> Provided information:
▶
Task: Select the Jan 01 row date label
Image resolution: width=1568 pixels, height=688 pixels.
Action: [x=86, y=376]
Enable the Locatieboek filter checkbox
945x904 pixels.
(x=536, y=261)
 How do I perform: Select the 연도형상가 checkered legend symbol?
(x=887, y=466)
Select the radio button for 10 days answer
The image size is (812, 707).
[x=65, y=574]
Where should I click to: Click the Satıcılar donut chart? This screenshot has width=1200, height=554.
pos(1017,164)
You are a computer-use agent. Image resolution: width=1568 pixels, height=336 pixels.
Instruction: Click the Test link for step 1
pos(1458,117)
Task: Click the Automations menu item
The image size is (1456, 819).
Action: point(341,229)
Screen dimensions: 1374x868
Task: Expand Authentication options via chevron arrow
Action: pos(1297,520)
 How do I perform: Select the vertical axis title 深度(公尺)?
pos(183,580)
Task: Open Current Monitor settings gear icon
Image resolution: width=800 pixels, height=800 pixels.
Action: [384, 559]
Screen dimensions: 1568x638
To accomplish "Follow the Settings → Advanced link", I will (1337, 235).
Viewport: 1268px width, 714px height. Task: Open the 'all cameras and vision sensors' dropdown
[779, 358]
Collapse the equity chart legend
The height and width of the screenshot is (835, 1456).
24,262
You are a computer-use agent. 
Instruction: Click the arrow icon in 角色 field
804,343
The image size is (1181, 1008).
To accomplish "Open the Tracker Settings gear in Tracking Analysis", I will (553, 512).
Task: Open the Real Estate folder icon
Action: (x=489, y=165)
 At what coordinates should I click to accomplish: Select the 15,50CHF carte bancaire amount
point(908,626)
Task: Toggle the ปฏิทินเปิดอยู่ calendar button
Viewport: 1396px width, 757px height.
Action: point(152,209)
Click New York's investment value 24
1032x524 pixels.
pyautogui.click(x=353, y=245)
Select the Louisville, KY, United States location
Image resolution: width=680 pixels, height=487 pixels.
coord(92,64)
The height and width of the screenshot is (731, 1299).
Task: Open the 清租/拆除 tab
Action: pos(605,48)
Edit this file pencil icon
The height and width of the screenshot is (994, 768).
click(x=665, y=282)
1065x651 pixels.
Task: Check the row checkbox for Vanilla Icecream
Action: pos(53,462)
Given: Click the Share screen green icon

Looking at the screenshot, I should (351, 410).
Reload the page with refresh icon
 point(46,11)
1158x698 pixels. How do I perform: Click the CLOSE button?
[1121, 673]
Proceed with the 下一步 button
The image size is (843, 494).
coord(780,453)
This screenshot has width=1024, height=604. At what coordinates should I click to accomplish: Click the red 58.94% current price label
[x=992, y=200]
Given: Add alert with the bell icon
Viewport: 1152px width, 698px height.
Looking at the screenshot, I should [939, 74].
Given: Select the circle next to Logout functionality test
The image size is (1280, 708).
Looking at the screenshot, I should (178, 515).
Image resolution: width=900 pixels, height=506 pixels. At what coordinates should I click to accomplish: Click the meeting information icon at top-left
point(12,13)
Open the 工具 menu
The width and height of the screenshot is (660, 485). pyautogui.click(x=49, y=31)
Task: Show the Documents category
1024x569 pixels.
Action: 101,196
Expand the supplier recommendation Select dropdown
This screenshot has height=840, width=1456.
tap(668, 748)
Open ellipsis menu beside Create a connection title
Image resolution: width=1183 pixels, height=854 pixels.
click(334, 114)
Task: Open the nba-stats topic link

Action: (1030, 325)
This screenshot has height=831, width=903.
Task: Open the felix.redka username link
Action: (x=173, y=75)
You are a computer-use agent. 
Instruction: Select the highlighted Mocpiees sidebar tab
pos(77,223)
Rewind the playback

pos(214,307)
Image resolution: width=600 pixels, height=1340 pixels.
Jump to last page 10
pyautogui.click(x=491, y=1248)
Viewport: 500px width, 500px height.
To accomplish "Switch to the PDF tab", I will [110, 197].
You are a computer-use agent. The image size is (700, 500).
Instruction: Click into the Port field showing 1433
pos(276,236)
◀
> About this task: All of the data above should be reproduced exactly, with nothing missing.

> Task response:
Task: Select the Jan 01 row date label
Image resolution: width=1568 pixels, height=688 pixels.
Action: [x=86, y=376]
Enable the Locatieboek filter checkbox
945x904 pixels.
(x=536, y=261)
 How do I perform: Select the 연도형상가 checkered legend symbol?
(x=887, y=466)
Select the radio button for 10 days answer
The image size is (812, 707).
[x=65, y=574]
Where should I click to: Click the Satıcılar donut chart? This screenshot has width=1200, height=554.
pos(1017,164)
You are a computer-use agent. Image resolution: width=1568 pixels, height=336 pixels.
Instruction: Click the Test link for step 1
pos(1458,117)
Task: Click the Automations menu item
The image size is (1456, 819).
Action: point(341,229)
Screen dimensions: 1374x868
Task: Expand Authentication options via chevron arrow
Action: pos(1297,520)
 How do I perform: Select the vertical axis title 深度(公尺)?
pos(183,580)
Task: Open Current Monitor settings gear icon
Image resolution: width=800 pixels, height=800 pixels.
Action: [384, 559]
Screen dimensions: 1568x638
To accomplish "Follow the Settings → Advanced link", I will (1337, 235).
Viewport: 1268px width, 714px height. Task: Open the 'all cameras and vision sensors' dropdown
[779, 358]
Collapse the equity chart legend
The height and width of the screenshot is (835, 1456).
24,262
You are a computer-use agent. 
Instruction: Click the arrow icon in 角色 field
804,343
The image size is (1181, 1008).
To accomplish "Open the Tracker Settings gear in Tracking Analysis", I will (553, 512).
Task: Open the Real Estate folder icon
Action: (x=489, y=165)
 At what coordinates should I click to accomplish: Select the 15,50CHF carte bancaire amount
point(908,626)
Task: Toggle the ปฏิทินเปิดอยู่ calendar button
Viewport: 1396px width, 757px height.
Action: point(152,209)
Click New York's investment value 24
1032x524 pixels.
pyautogui.click(x=353, y=245)
Select the Louisville, KY, United States location
Image resolution: width=680 pixels, height=487 pixels.
coord(92,64)
The height and width of the screenshot is (731, 1299).
Task: Open the 清租/拆除 tab
Action: pos(605,48)
Edit this file pencil icon
The height and width of the screenshot is (994, 768).
click(x=665, y=282)
1065x651 pixels.
Task: Check the row checkbox for Vanilla Icecream
Action: pos(53,462)
Given: Click the Share screen green icon

Looking at the screenshot, I should (351, 410).
Reload the page with refresh icon
 point(46,11)
1158x698 pixels. How do I perform: Click the CLOSE button?
[1121, 673]
Proceed with the 下一步 button
The image size is (843, 494).
coord(780,453)
This screenshot has width=1024, height=604. At what coordinates should I click to accomplish: Click the red 58.94% current price label
[x=992, y=200]
Given: Add alert with the bell icon
Viewport: 1152px width, 698px height.
Looking at the screenshot, I should [939, 74].
Given: Select the circle next to Logout functionality test
The image size is (1280, 708).
Looking at the screenshot, I should (178, 515).
Image resolution: width=900 pixels, height=506 pixels. At what coordinates should I click to accomplish: Click the meeting information icon at top-left
point(12,13)
Open the 工具 menu
The width and height of the screenshot is (660, 485). pyautogui.click(x=49, y=31)
Task: Show the Documents category
1024x569 pixels.
Action: 101,196
Expand the supplier recommendation Select dropdown
This screenshot has height=840, width=1456.
tap(668, 748)
Open ellipsis menu beside Create a connection title
Image resolution: width=1183 pixels, height=854 pixels.
click(334, 114)
Task: Open the nba-stats topic link

Action: (1030, 325)
This screenshot has height=831, width=903.
Task: Open the felix.redka username link
Action: (x=173, y=75)
You are a computer-use agent. 
Instruction: Select the highlighted Mocpiees sidebar tab
pos(77,223)
Rewind the playback

pos(214,307)
Image resolution: width=600 pixels, height=1340 pixels.
Jump to last page 10
pyautogui.click(x=491, y=1248)
Viewport: 500px width, 500px height.
To accomplish "Switch to the PDF tab", I will [110, 197].
You are a computer-use agent. The image size is (700, 500).
Instruction: Click into the Port field showing 1433
pos(276,236)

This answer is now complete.